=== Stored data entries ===
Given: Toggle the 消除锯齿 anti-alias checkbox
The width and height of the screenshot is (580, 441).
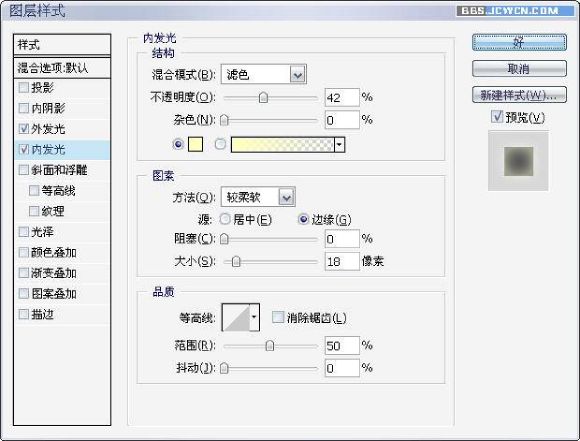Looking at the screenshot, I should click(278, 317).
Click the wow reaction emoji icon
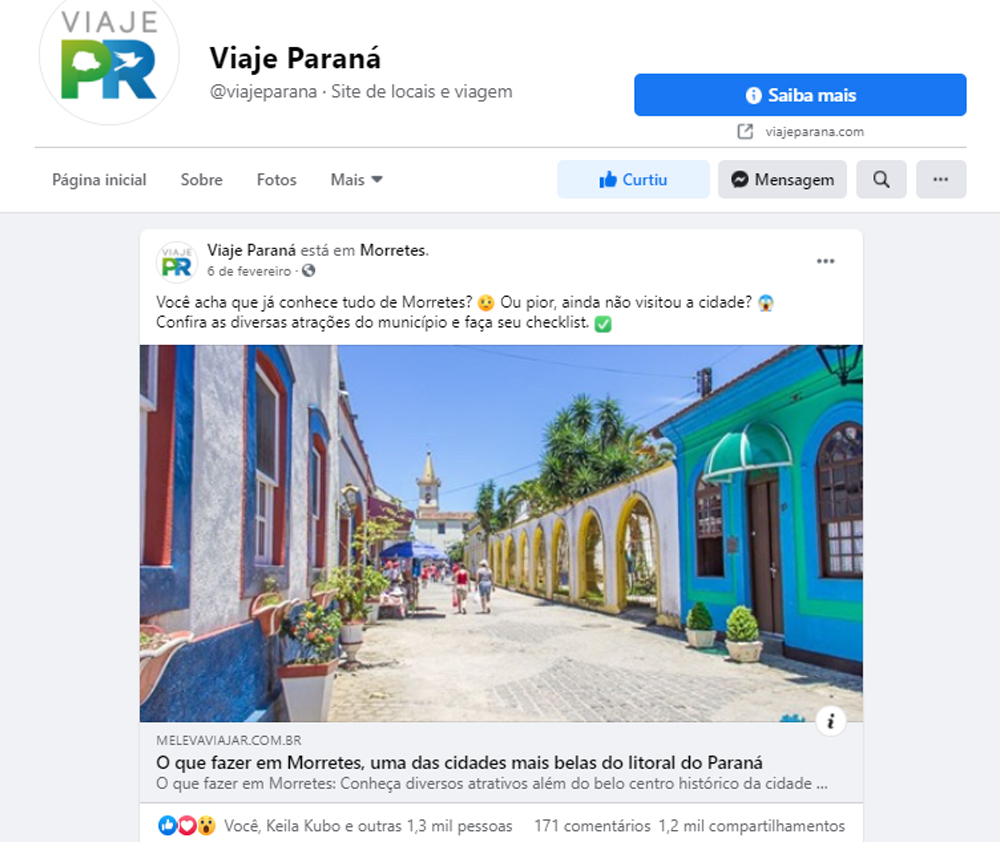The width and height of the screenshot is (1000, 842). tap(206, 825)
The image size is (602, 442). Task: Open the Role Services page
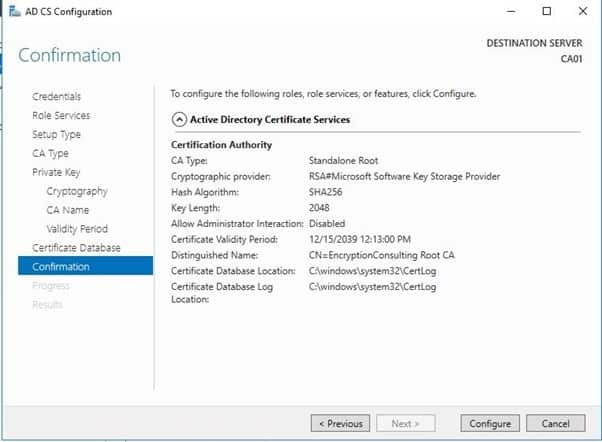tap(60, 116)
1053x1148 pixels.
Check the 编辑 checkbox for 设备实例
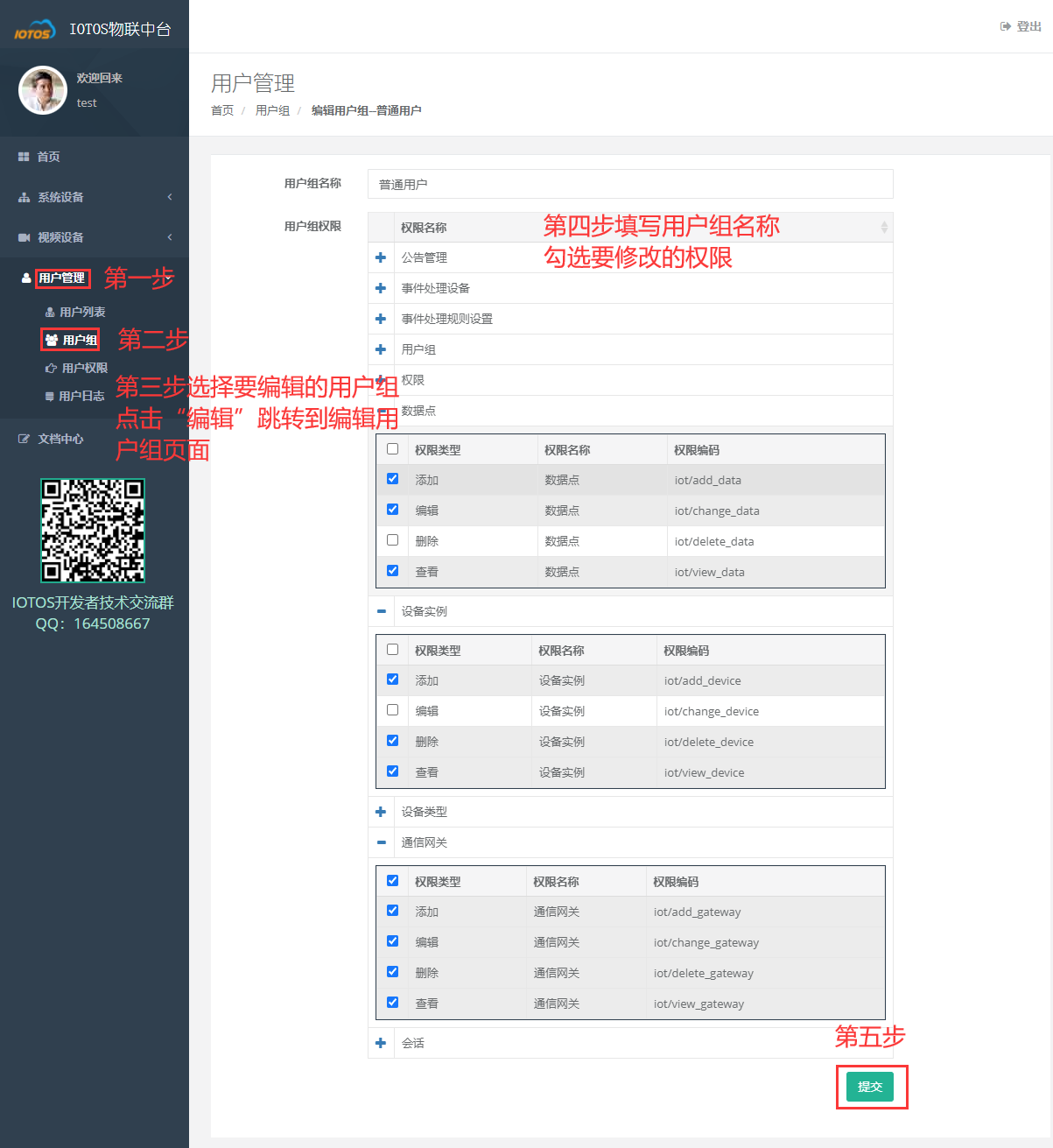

=== What to do ===
Scan the records for lines with the string "checkbox". Give the number of such lines and nothing else.

=== Output of the exercise ===
2